What is required: Run through the records and, wherever a line holds the word "biết", return that line.

Supplied records:
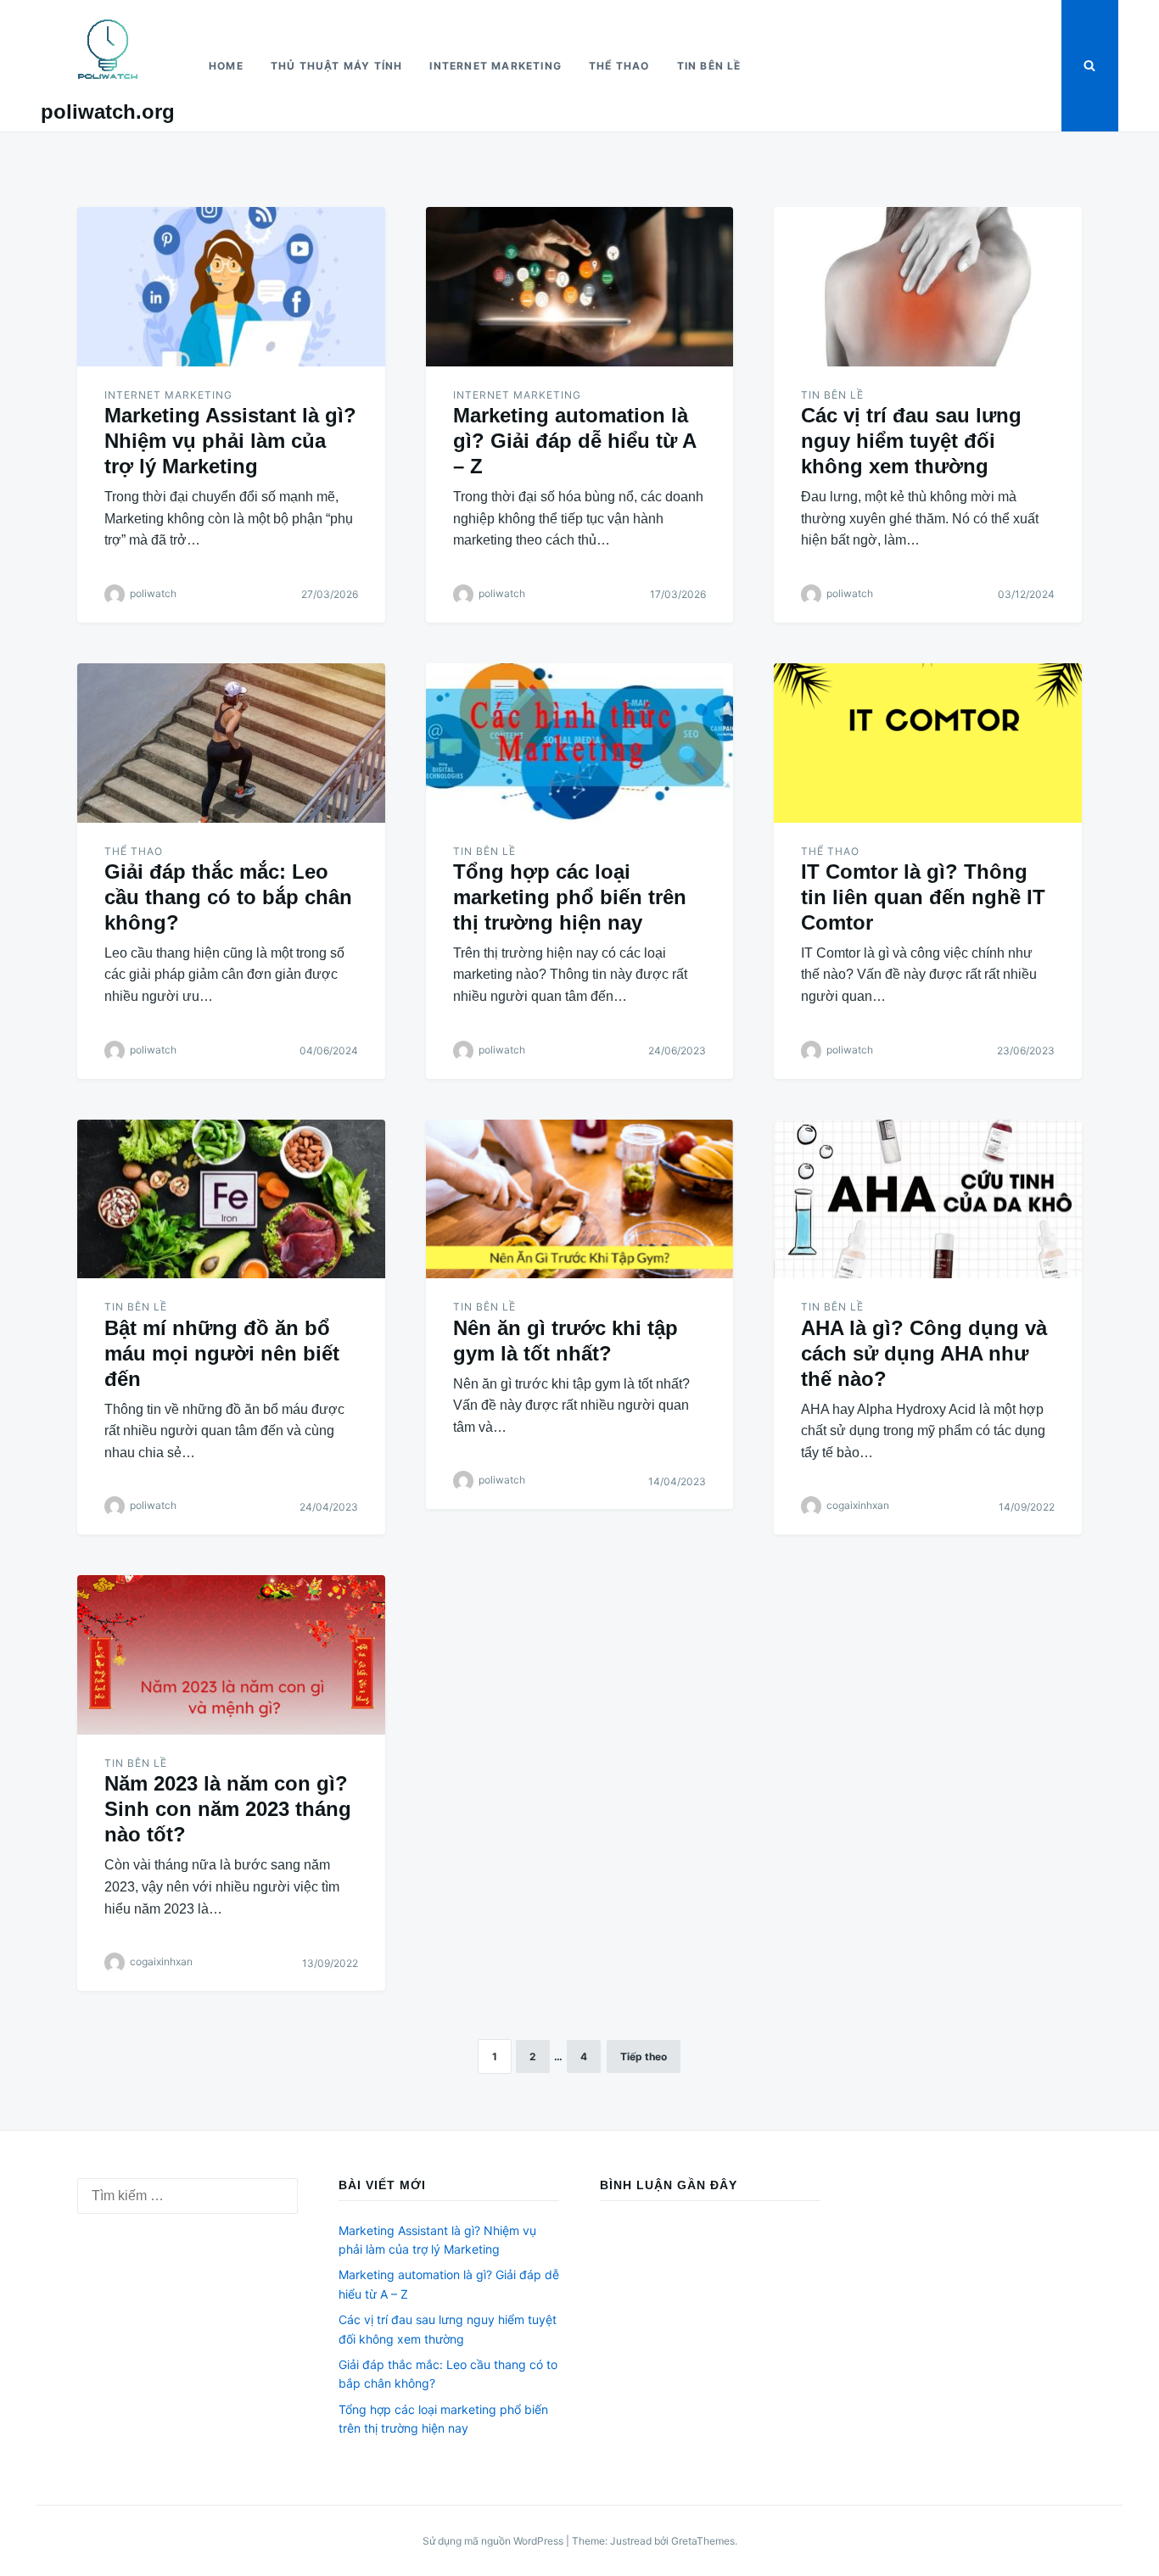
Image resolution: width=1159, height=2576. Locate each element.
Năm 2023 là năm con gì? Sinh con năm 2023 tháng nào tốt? (227, 1809)
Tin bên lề (709, 65)
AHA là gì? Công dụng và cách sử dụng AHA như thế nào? (924, 1353)
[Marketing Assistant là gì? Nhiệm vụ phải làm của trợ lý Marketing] (231, 286)
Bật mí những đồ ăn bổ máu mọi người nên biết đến (221, 1353)
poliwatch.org (108, 111)
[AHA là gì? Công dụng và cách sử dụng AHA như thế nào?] (928, 1199)
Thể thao (619, 65)
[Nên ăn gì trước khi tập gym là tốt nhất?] (580, 1199)
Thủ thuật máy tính (337, 65)
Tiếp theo (643, 2056)
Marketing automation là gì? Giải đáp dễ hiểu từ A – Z (574, 441)
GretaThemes (703, 2540)
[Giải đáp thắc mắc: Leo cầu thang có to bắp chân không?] (231, 743)
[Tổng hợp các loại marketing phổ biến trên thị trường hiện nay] (580, 743)
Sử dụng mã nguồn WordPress (494, 2540)
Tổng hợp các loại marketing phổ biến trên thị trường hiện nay (569, 897)
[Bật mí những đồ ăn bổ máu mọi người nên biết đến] (231, 1199)
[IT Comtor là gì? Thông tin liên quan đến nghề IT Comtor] (928, 743)
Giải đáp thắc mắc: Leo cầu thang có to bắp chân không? (228, 897)
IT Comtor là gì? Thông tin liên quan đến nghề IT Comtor (923, 897)
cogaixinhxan (857, 1506)
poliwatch (153, 593)
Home (226, 65)
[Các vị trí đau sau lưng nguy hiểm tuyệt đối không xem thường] (928, 286)
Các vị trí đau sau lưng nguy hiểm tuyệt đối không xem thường (911, 441)
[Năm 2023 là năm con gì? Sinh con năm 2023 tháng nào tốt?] (231, 1655)
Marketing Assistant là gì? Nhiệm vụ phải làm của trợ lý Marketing (230, 441)
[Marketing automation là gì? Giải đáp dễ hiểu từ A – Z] (580, 286)
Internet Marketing (495, 65)
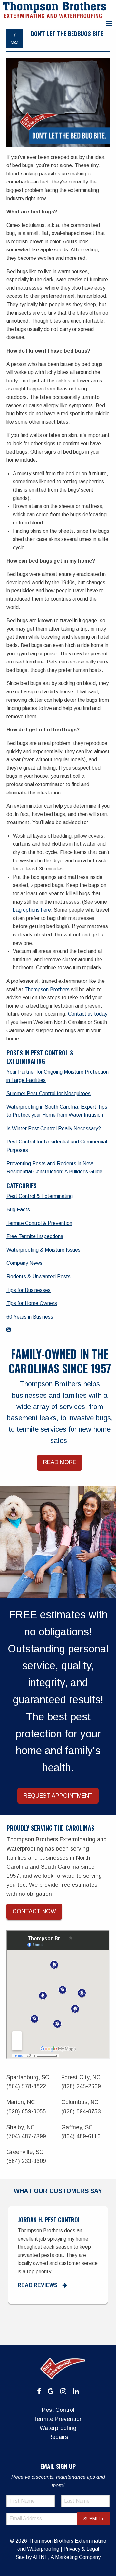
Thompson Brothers (47, 989)
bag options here (32, 910)
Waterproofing (58, 2428)
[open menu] (109, 23)
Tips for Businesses (28, 1290)
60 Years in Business (29, 1317)
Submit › (93, 2518)
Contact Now (34, 1911)
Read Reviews (38, 2285)
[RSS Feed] (8, 1329)
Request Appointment (58, 1795)
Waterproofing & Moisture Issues (43, 1250)
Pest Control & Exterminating (39, 1196)
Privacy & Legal (81, 2549)
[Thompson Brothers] (54, 9)
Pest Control (58, 2410)
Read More (59, 1462)
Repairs (58, 2437)
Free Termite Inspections (34, 1236)
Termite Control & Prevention (39, 1223)
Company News (24, 1263)
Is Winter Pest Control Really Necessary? (53, 1128)
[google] (51, 2391)
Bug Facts (18, 1209)
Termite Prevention (58, 2419)
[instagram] (63, 2391)
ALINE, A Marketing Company (67, 2557)
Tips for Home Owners (31, 1303)
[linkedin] (76, 2391)
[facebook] (39, 2391)
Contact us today (87, 1014)
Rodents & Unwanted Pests (38, 1276)
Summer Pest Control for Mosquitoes (48, 1093)
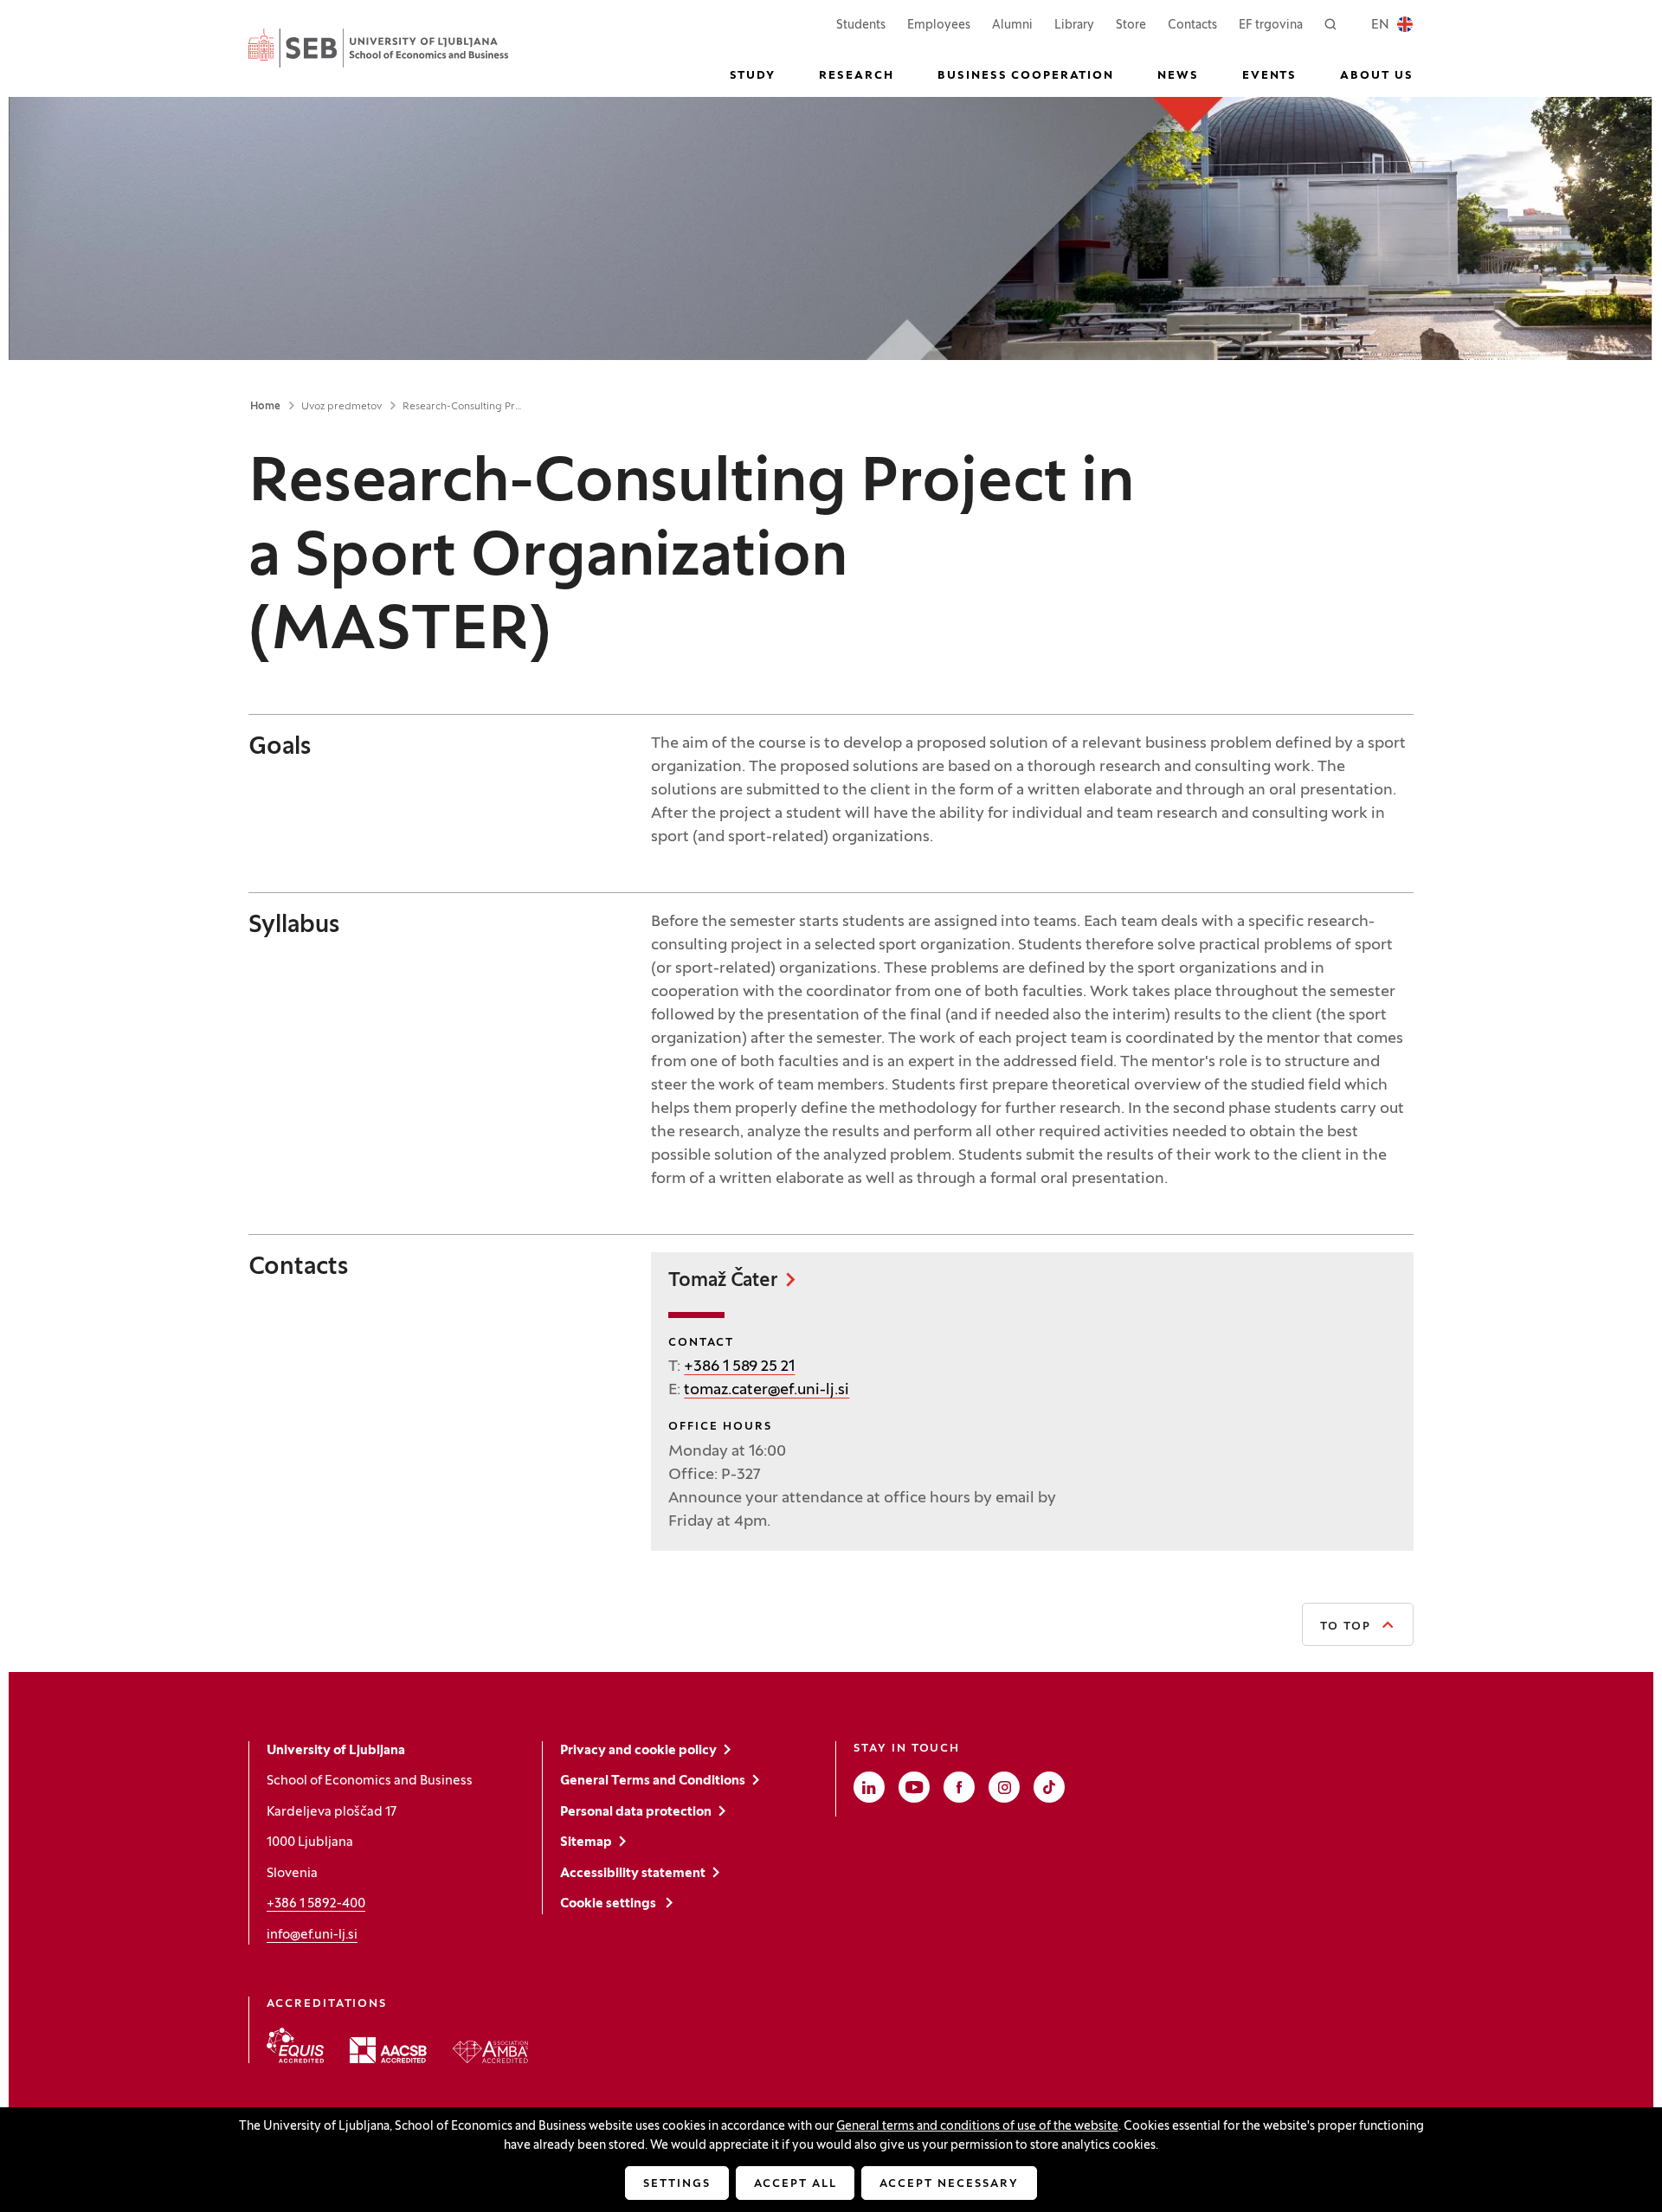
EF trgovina (1271, 25)
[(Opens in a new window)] (295, 2045)
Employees (938, 25)
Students (861, 25)
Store (1131, 25)
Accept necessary (948, 2184)
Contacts (1192, 25)
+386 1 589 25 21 (739, 1367)
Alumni (1012, 25)
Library (1074, 25)
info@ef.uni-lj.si (312, 1935)
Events (1270, 76)
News (1178, 76)
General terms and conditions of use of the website (977, 2126)
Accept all (795, 2184)
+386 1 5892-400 (316, 1904)
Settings (677, 2184)
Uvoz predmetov (341, 407)
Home (265, 407)
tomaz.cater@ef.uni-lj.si (766, 1390)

Result below:
Bật mí những đồ ăn bổ máu mọi người nên biết đến (221, 1353)
[Bật mí những đồ ăn bổ máu mọi người nên biết đến] (231, 1199)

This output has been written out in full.